I’ve applied this to other projects where I receive a lot of output and really only care about certain attributes.
3. TDD makes it easy to break the functionality of your application apart.
As you work through writing the tests for your new method, you’ll find that you’re probably moving through a series of steps. Writing tests for each of these steps and breaking the functionality up into their own methods allows you to make sure that each stage of your functionality works as you expect. This is only really necessary for moderately to extremely complex methods.
4. TDD adds sanity to refactoring.
Have you ever tried adding a feature to a project only to find that you broke another section of your application in the process? It’s easy if you just made the change that broke the code. But, what if you made the change a while ago?
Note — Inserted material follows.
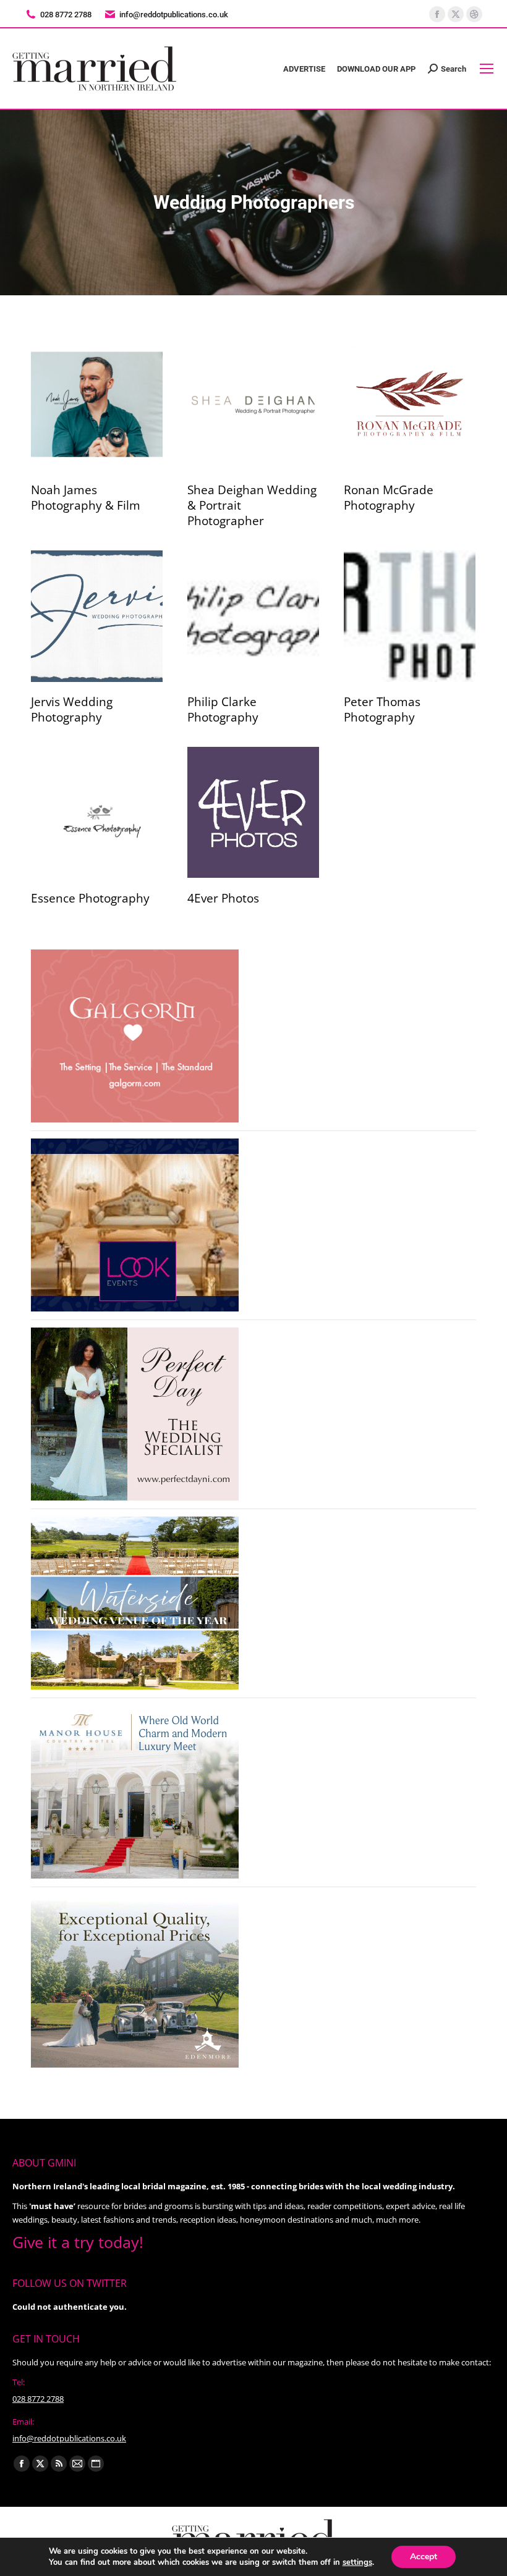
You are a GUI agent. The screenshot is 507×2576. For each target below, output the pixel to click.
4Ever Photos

Or, what if the code you broke is extremely complex? If you wrote tests before hand at each level of your application and broke the functionality up to make it easily testable, then it’s relatively simple to figure out which portion of your code is broken and what you need to do to fix it.
For debugging, when you don’t have a test that’s failing, but you can see that something is broken, you should debug Test First as well. Write a test that shows the problem in your application and then narrow it down by writing more and more specific tests. This keeps you from making blind changes to your code and exposes blind spots in your tests.
5. Tests are often better than documentation.
Have you ever read the documentation on some library or system you want to use and come away not knowing any better how to make it do what you want it to? For your application, if you write your code Test First, you have code samples for other developers who come along to maintain your application after you move on. Don’t get me wrong, documentation and comments are important, but actual working code samples are invaluable.